Urban design consultants to begin work in Raleigh Monday

Sean Coffey Image
Thursday, August 3, 2023
Urban design consultants to begin work in Raleigh
The urban design consultants tasked with reimagining what a post-pandemic downtown Raleigh will look like are visiting the city.

RALEIGH, N.C. (WTVD) -- The urban design consultants tasked with reimagining what a post-pandemic downtown Raleigh will look like are visiting the city to begin work on Monday.

The company, Interface Studio, was hired by the Downtown Raleigh Alliance with funds from the American Rescue Plan Act. They've previously consulted cities such as Philadelphia, Atlanta, Fort Worth and St. Louis.

"How do we make Fayetteville Street even better? How do we improve retail? What's the future of office you know, how should the streets look and feel downtown? Those are all open questions at this point," said Scott Page, Principal at Interface.

Page and fellow Principal Stacey Chen are spearheading the firm's work in Raleigh. They both say the company's previous work consulting other fast-growing cities can help Raleigh strategize its own growth.

"New areas and new hubs are emerging. But one of the things that we really focus on is: How are they related? How do we get around to these different hubs of activity?" Chen said.

Interface says they hope to connect some of those hubs of activity, places like Five Points and the Person Street corridor -- and more recent development in Midtown.

"In a lot of the cities we've worked in that have a lot of growth, it ends up feeling like a bunch of pockets. And part of our job is to help connect those pockets. So it feels like one unified downtown," said Page.

It's a plan that downtown investors are all in on.

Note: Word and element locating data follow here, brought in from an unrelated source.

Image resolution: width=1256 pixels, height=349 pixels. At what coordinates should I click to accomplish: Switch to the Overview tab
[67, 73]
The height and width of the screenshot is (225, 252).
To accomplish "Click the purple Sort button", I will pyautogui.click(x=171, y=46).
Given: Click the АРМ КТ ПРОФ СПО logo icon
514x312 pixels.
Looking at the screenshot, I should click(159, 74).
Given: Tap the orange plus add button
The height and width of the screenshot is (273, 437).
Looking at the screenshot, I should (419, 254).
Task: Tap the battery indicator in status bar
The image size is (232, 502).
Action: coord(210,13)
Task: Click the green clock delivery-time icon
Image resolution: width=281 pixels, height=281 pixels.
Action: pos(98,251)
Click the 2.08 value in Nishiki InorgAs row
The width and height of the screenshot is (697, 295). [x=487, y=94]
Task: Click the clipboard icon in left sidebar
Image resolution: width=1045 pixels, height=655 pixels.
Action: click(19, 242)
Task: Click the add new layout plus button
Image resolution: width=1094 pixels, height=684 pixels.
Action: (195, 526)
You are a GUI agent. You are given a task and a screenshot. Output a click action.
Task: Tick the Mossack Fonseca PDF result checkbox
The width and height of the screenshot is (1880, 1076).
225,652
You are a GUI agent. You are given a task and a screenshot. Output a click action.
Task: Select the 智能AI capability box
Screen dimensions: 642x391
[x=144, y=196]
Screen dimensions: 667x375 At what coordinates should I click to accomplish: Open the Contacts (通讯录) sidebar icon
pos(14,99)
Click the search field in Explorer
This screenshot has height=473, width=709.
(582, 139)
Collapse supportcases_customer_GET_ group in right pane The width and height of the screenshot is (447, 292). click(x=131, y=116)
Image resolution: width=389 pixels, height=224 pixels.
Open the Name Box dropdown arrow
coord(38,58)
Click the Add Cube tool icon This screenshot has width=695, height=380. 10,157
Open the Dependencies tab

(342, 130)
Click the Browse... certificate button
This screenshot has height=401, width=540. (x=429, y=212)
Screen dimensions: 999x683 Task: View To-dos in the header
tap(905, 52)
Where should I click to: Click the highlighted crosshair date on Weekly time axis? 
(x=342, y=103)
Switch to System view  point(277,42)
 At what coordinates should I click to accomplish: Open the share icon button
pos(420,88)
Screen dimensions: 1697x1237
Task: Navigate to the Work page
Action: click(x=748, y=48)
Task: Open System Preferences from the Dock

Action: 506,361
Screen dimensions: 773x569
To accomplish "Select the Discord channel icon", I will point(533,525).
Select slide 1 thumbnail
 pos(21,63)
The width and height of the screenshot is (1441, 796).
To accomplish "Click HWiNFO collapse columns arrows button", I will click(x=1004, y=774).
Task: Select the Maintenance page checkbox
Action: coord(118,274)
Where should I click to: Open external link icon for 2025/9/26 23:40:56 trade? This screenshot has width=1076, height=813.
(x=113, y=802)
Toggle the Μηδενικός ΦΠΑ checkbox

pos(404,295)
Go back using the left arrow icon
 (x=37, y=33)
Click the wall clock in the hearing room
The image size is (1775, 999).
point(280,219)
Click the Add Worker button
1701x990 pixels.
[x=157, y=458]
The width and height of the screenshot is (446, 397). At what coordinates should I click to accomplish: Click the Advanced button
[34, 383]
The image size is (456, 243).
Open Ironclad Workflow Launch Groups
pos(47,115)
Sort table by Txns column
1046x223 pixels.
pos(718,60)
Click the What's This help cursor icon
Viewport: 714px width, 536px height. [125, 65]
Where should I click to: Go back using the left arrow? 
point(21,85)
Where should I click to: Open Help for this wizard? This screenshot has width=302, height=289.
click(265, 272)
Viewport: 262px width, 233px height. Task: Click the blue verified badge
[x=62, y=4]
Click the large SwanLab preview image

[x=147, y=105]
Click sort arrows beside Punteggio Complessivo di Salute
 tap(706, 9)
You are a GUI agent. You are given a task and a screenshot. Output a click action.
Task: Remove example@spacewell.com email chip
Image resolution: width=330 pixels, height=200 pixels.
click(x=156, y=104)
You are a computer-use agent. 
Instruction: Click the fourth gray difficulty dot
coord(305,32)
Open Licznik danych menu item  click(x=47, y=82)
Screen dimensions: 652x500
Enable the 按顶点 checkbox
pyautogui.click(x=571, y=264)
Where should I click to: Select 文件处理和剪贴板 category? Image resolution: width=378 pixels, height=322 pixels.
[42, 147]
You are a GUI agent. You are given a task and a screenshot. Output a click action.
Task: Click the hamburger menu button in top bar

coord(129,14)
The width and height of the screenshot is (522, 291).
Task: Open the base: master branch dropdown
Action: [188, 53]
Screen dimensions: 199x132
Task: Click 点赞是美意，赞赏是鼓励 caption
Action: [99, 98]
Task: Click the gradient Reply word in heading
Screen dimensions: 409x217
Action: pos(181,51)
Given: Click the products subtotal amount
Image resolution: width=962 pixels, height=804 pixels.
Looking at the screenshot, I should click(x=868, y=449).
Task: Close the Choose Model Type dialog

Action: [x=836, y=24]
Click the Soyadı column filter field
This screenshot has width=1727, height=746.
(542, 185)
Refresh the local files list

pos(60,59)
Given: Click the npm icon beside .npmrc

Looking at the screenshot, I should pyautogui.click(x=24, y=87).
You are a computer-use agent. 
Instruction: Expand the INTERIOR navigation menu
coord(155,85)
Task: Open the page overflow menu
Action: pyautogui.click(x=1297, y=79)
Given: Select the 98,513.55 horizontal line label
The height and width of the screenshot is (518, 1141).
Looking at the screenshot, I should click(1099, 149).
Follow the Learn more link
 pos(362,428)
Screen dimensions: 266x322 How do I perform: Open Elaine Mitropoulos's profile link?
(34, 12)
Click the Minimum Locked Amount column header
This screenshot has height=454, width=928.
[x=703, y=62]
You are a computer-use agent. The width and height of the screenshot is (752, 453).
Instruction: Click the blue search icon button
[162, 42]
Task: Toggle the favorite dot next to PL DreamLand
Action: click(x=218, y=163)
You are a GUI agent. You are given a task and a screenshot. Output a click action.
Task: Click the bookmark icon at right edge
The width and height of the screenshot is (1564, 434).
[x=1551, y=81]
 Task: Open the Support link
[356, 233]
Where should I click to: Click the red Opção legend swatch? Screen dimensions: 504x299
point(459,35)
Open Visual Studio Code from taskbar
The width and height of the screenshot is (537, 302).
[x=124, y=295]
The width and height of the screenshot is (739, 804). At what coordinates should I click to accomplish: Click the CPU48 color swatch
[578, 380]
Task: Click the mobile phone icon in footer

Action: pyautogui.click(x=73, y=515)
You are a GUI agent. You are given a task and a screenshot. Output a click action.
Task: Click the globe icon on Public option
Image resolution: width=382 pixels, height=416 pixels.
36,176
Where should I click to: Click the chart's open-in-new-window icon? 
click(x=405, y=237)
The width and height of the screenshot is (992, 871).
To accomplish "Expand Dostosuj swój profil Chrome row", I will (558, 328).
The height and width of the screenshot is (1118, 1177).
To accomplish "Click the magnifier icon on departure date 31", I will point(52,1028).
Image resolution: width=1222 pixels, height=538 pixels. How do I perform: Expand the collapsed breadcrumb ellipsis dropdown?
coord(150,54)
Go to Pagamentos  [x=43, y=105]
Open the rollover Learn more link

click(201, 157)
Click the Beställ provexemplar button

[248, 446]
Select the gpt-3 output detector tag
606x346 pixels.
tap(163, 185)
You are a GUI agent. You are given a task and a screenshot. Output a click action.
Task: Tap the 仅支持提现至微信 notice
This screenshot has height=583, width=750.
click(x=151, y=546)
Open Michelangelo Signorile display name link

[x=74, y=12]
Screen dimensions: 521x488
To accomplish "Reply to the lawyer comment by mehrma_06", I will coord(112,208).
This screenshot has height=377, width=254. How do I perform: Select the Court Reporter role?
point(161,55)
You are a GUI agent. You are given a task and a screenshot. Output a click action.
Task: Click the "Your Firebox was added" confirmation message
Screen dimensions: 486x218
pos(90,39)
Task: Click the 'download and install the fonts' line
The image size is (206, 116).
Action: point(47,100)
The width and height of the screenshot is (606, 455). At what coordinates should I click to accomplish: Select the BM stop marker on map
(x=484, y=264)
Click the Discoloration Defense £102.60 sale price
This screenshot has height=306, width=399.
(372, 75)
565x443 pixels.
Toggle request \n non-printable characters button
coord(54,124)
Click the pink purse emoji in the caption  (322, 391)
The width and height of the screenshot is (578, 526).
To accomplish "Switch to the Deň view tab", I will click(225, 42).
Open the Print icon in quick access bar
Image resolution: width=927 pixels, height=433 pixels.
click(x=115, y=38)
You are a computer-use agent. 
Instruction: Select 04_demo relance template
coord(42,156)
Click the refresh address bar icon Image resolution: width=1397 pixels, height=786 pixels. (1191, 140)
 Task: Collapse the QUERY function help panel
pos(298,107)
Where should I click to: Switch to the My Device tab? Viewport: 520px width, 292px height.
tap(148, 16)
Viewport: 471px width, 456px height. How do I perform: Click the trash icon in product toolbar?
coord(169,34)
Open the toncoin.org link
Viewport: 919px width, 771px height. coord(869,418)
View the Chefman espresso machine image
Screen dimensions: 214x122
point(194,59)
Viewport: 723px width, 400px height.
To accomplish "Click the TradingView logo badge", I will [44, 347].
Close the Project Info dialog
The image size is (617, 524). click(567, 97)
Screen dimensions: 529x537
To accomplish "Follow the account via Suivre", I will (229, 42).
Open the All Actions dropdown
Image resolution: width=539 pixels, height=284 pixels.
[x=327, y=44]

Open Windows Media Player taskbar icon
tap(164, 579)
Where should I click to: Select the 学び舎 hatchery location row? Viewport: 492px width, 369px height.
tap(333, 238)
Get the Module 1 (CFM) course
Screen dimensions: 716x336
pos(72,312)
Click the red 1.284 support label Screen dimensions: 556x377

"We're in a bubble, and you need groups like that, like Interface, who are working with downtowns across the country to bring ideas, and they'll tell us what's working across the country. But they also tell us what's not working," said David Meeker, a partner in several downtown businesses such as Trophy Brewing and Young Hearts Distilling.

He said external input can help the city think creatively about the future of places like Fayetteville Street.

"Maybe we're in North Carolina's Main Street, where you have all the festivals and the museums and the arts, and it's where people stay when they come to visit, but maybe we need to change our expectations from being a prime retail street and really change the definition of success," Meeker said.

Page and Chen said their first trip to Raleigh will form the foundation for their action plan. They estimate it will be about a 12-month process before that plan is submitted, but added they should have targets for Fayetteville Street by the end of this calendar year.